3.3 不同粒径团聚体对土壤养分的贡献率
将不同粒径团聚体的组成比例与团聚体中土壤养分进行综合考虑,可以全面反映各粒径团聚体对土壤养分的贡献率。本研究发现:不同石漠化程度土壤中,粒径>2.00 mm和粒径0.25~2.00 mm的团聚体是土壤养分的主要来源,粒径<0.25 mm的团聚体对土壤碳、氮、磷及土壤酶活性贡献率最低。
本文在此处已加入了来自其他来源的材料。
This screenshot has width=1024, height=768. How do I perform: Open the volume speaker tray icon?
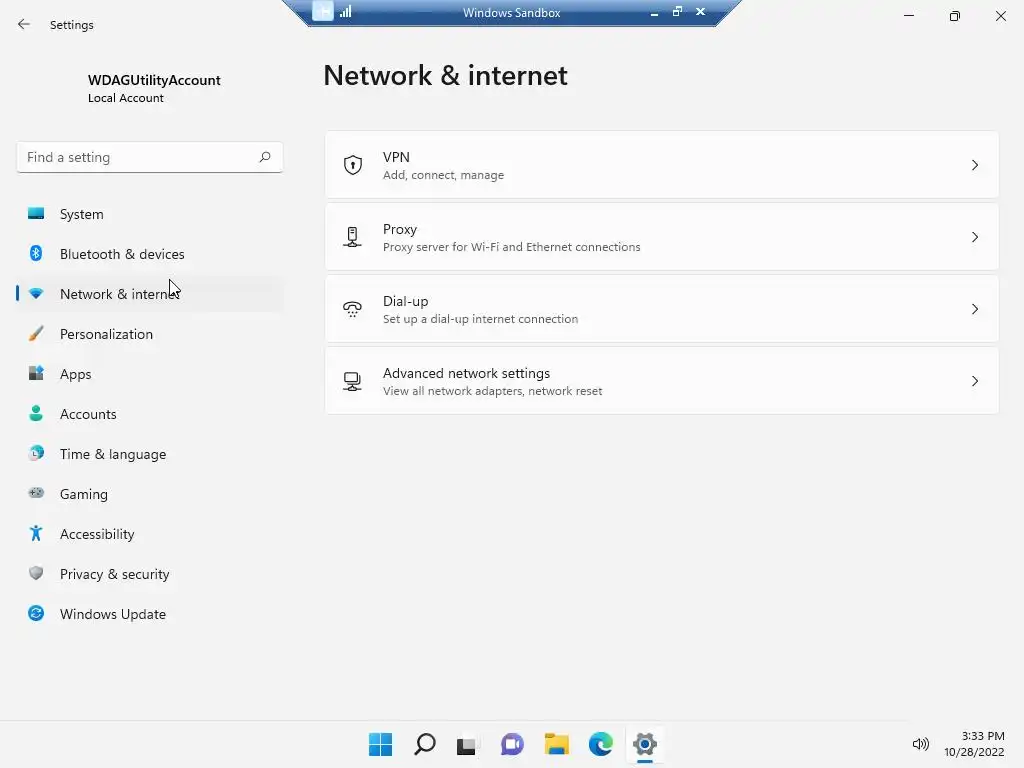coord(920,744)
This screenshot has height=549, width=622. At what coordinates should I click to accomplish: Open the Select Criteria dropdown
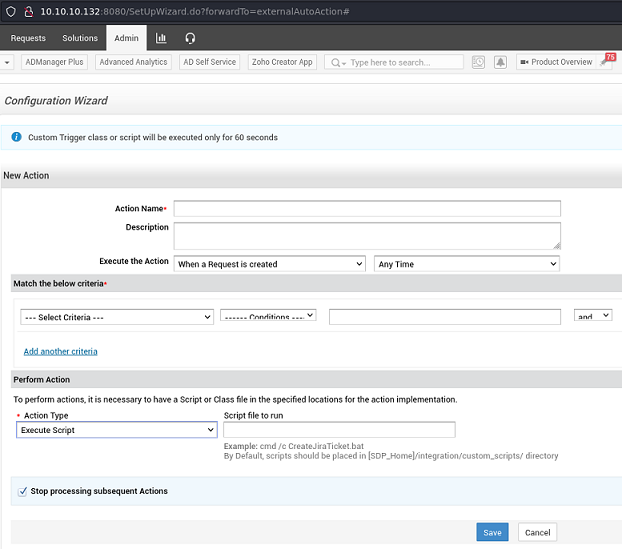click(x=117, y=317)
虽然土壤有机碳、全氮、全磷及脲酶、β-葡萄糖苷酶、酸性磷酸酶活性在粒径>2.00 mm的团聚体中均较低,但由于土壤中粒径>2.00 mm团聚体的组成比例最高,所以粒径>2.00 mm的团聚体对土壤养分的贡献率才显示出较高值。这也进一步说明不同粒径团聚体对土壤养分及酶活性的贡献率与团聚体含量的高低有关。邱莉萍等[38]研究也发现:团聚体含量是引起团聚体养分贡献率变化的主要因素。
4. 结论
在岩溶区不同石漠化程度土壤粒径团聚体中,较大粒径的土壤团聚体在土壤组成上占优势,对土壤养分和酶活性的贡献率也相对较高,而较小粒径的土壤团聚体更有利于土壤营养元素和酶活性的积累,其相应的含量也更高。土壤养分及酶活性在土壤团聚体中的分布情况,可作为评价石漠化地区土壤地力的指标之一,为该地区土壤改良和植被恢复提供数据支撑和理论依据。在不同石漠化程度土壤中,淀粉酶活性变化趋势从大到小依次为潜在、轻度、重度、中度的石漠化土壤,有机碳、全氮、脲酶和β-葡萄糖苷酶活性变化趋势从大到小依次为重度、轻度、潜在、中度的石漠化土壤。研究区重度石漠化土壤养分及酶活性较高,可对重度石漠化区进行一定的植被恢复。